## Task directions
Pick up the church description below where it stops and write the next few sentences, ignoring the data that follows it.

Segment Start: Page excerpt

The chancel was enlarged in the 13th century; the side windows are of the 14th century and the east window of the 15th century. The east and south walls were rebuilt in the 18th century.

The rood screen, dating from the 15th century, has three bays either side of the doorway to the chancel. Between the arches of the bays there are corbels on which there are carvings of crowned men's heads, said to have been added in the 17th century; one has an early representation of a man wearing spectacles. The rood loft canopy is said to have once been part of a musicians' gallery in the manor house at Warmington.

There are long benches dating from the 15th century in the chancel, with finely carved bench ends: details include a dog, two bishops back to back, and a winged figure back to back with an eagle.

Segment End: Page excerpt
Segment Start: Material provided

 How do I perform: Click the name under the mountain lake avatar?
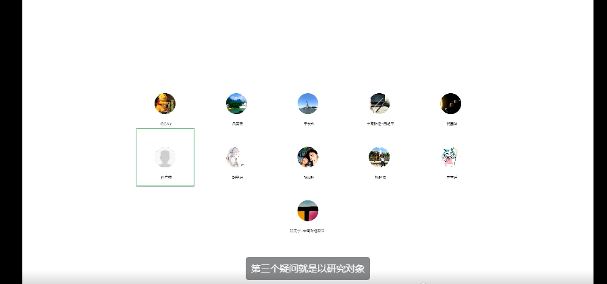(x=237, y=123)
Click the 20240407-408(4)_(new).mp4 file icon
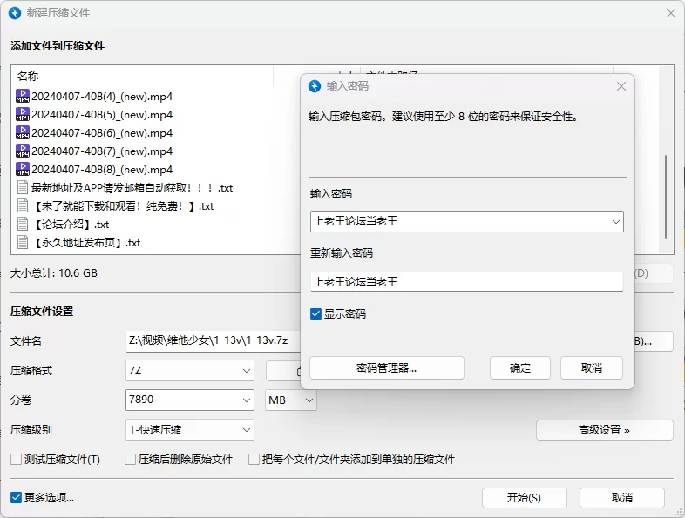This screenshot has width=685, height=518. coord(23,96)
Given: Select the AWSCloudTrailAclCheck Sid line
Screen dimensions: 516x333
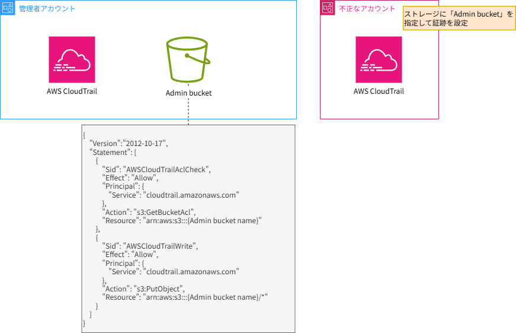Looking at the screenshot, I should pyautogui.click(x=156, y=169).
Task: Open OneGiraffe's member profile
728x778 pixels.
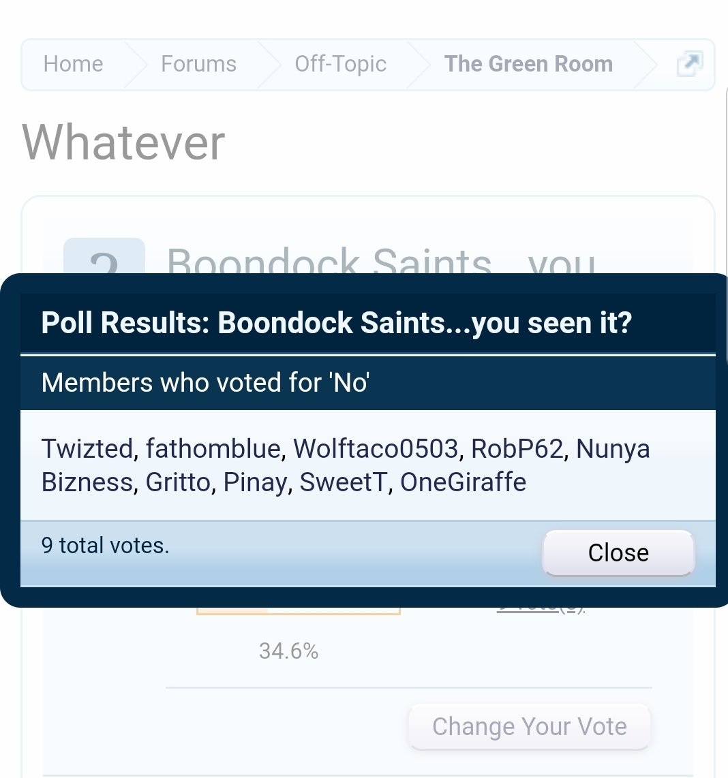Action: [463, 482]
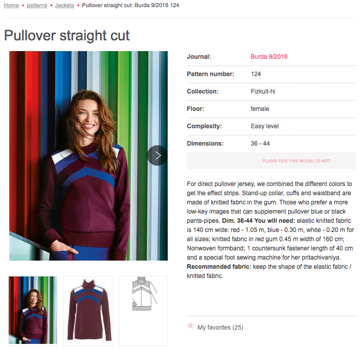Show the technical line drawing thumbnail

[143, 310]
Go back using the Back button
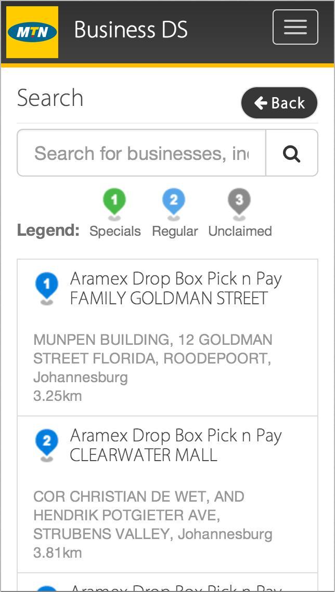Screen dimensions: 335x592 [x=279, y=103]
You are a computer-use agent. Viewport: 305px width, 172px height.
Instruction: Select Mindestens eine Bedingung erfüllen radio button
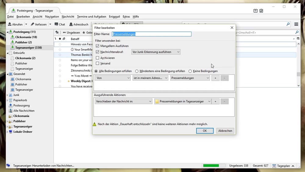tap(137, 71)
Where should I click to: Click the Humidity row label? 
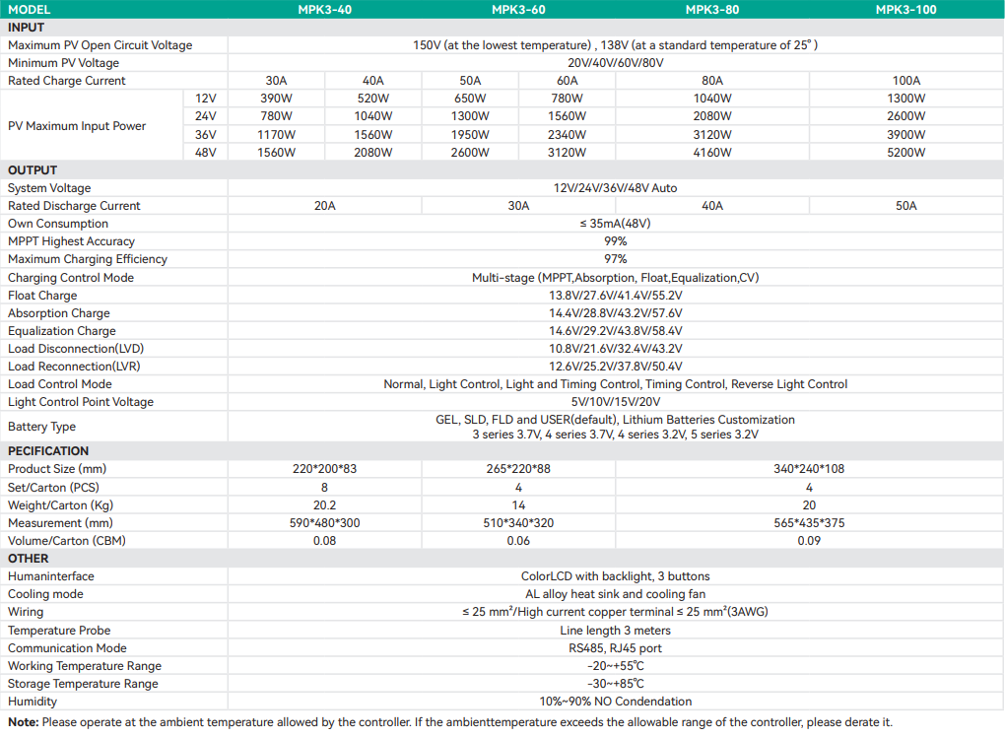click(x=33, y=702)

Segment End: Material provided

## Result
In the north wall of the chancel is a stone monument to John, eldest son of Robert Spencer, 1st Baron Spencer of Wormleighton. John died in Blois in 1610, aged 19. Above a panel bearing an inscription is a large achievement of arms of the Spencer family.

===Bells===
There are three bells: the tenor is by Henry Bagley I of Chacombe, 1642, the second by Robert Mellours of Nottingham, 1522, the third by Hugh Watts of Leicester, 1617. They are regarded as unringable, because of the heavily worn condition of the bearings and the worn clapper of the tenor bell.